Ben Howard - What A Day

Ben Howard – Die Stille bricht auf

Er ist bekannt für seine zurückhaltenden Songs. Die irgendwo zwischen unnahbar und zutiefst berührenden Songs, spielen sich bisher auf den drei Alben Every Kingdom (2011), I Forget Where We Were (2014) und Noonday Dream (2018) ab. Dabei sind es vor allem die letzten beiden Longplayer, die den Sänger mitunter nicht greifbar werden lassen. Denn hier sorgt ein Mix aus Folk, Ambient und Psychedelic dafür, dass sich das weite Publikum die Songs nur schwer erschließen kann. Nun hat der Brite mit What A Day einen ersten neuen Song aus seinem kommenden, vierten Studioalbum veröffentlicht, das am 26. März erscheinen und Collections From The Whiteout heissen wird. Darin handeln die zehn Songs von unterschiedlichen Geschichten und stellen somit eine Art Geschichtsband dar – wie Howard zur Ankündigung hinzufügt. Gleichzeitig überrascht er auf What A Day mit einem fröhlichen, bis humorvollen Tenor und grenzt sich damit stark von seinen früheren Veröffentlichungen ab. Hier kommen auch erstmalig andere Musiker zum Zuge – hat sich Howard doch auf Collections From The Whiteout nicht nur musikalisch geöffnet, sondern auch bezüglich der Personalien seines neuen Albums.

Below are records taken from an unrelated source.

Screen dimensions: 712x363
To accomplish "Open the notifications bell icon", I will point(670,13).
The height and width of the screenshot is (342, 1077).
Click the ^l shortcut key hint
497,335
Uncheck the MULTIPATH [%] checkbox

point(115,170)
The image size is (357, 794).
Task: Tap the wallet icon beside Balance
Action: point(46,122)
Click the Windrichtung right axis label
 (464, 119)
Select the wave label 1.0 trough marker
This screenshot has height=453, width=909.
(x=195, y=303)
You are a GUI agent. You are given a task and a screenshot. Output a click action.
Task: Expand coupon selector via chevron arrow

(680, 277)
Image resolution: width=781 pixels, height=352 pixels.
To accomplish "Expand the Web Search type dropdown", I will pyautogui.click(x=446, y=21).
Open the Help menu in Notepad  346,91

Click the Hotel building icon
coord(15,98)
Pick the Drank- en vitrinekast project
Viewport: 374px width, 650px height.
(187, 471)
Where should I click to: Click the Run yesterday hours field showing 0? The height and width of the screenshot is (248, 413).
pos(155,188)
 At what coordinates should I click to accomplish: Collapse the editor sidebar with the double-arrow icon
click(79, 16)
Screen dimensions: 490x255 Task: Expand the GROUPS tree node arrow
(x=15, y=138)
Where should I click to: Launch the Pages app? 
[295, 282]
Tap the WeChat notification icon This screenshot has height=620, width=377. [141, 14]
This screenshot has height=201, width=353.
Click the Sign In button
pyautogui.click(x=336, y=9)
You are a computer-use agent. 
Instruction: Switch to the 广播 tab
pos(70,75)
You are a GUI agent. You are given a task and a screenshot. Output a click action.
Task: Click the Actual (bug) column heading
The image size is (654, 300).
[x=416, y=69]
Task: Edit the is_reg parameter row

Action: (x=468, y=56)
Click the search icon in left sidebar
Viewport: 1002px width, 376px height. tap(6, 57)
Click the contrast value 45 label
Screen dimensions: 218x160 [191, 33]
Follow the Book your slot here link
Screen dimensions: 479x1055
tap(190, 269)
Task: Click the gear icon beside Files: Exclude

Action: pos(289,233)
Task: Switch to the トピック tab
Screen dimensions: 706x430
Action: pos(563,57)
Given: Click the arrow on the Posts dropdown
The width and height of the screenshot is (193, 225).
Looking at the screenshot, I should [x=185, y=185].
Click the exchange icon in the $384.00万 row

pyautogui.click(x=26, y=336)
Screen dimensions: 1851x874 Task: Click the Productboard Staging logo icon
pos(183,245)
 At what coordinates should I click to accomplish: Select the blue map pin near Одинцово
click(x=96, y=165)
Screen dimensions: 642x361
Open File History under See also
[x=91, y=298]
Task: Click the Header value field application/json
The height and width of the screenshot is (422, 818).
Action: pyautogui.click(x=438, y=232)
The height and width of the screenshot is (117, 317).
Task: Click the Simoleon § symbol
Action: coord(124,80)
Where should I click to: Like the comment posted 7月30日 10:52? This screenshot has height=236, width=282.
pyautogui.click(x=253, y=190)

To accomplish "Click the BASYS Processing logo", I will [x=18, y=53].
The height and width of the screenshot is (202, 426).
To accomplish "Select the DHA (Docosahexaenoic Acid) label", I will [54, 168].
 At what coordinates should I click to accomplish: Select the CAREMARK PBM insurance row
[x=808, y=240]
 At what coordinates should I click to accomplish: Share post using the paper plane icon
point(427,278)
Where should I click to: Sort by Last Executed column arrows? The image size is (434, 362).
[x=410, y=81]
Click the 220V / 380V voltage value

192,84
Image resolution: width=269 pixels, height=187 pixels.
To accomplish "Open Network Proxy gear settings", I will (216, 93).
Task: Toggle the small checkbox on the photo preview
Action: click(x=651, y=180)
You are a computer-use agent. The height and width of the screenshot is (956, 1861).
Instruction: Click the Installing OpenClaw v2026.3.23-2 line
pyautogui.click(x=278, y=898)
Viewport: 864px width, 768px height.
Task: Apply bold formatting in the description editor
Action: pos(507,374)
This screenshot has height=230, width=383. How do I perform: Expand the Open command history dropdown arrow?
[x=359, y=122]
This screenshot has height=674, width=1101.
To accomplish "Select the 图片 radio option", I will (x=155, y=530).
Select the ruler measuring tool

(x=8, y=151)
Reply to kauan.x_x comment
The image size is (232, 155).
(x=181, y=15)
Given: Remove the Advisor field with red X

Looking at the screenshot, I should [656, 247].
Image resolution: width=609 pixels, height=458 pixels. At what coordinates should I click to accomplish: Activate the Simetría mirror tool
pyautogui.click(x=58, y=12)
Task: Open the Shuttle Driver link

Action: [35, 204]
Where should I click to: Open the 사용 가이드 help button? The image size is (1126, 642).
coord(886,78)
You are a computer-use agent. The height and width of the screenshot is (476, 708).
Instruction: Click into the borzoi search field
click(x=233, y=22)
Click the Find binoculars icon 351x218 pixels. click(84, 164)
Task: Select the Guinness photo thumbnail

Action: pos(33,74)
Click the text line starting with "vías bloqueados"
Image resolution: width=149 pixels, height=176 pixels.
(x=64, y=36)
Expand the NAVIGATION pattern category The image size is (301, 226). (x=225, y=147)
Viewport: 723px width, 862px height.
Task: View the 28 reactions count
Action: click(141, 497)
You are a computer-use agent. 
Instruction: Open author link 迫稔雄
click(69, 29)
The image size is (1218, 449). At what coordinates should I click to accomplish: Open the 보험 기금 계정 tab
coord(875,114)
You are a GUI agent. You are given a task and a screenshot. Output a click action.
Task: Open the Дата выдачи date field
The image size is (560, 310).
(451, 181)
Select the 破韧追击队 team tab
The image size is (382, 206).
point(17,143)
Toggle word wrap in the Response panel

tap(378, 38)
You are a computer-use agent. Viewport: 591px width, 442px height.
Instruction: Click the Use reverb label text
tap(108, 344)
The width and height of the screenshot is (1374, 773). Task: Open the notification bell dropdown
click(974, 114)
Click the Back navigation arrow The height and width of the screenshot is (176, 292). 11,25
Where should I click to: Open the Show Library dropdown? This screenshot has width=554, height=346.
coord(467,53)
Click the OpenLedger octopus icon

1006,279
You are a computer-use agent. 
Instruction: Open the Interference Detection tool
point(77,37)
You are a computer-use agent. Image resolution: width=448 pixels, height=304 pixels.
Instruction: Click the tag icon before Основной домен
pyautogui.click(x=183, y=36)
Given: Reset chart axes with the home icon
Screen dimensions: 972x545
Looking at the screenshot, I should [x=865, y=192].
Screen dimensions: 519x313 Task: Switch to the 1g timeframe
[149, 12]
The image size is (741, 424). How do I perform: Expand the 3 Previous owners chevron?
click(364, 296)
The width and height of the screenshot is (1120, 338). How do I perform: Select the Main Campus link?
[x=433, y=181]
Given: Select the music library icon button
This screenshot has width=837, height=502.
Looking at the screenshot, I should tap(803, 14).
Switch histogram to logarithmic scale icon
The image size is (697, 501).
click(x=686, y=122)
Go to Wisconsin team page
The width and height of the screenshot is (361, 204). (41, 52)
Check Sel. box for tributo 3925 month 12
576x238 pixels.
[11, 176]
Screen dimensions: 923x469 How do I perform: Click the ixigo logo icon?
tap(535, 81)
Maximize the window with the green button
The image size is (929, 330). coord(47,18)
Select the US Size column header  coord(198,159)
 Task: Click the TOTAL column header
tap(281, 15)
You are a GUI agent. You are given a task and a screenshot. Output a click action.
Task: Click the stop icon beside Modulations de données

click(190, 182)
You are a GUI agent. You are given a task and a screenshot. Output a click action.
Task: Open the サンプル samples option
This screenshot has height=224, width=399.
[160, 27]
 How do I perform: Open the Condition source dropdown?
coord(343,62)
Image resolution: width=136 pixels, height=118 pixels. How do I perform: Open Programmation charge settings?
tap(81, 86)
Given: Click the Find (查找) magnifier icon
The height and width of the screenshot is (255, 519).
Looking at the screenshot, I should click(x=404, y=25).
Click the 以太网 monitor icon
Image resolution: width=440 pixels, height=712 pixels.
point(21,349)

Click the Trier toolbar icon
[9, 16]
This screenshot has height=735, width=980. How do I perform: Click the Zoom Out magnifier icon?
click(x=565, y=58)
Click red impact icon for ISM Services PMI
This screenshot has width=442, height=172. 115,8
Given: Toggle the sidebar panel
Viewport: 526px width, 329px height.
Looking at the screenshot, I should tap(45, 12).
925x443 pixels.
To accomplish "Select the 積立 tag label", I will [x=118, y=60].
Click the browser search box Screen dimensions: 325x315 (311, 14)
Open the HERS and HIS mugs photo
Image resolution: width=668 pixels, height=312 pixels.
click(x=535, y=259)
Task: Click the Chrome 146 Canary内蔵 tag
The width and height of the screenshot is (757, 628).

Ben Howard - Collections From The Whiteout
Ben Howard – Collections From The Whiteout

Mit dabei ist Bassist und Gitarrist Aaron Dessner von The National, der nicht zuletzt als Produzent durch die beiden Folkalbem Folklore und Evermore von Taylor Swirft im vergangenen Jahr zwei der meistverkauften Alben des Jahres produziert hat. Mit What A Day legt sich Howards neuer Song durch einen folkig, luftigen Sound wie eine leichte Decke über uns und lässt das schelmische Katz und Mausspiel beginnen. Mit wenigen verspielten Loops kommt der Track schnell in Fahrt und gibt ein Tempo vor, das zusammen mit Howards markanter Stimme verspielt und neckisch klingt. Hier treffen leichte Synthies und Gitarren, sowie ein Klavierspiel aufeinander und sorgen für einen Moment der Unbekümmertheit. Gleichzeitig zur Songveröffentlichung gibt es auch ein passendes Musikvideo, welches in absurder Weise zeigt, worauf wir uns bei Howards neue Musik einstellen können. Ben Howard hat einen Song veröffentlicht, der die Fassade des sonst so zurückhaltenden Musikers einreisst und Platz für einen neuen Teil seiner Persönlichkeit macht.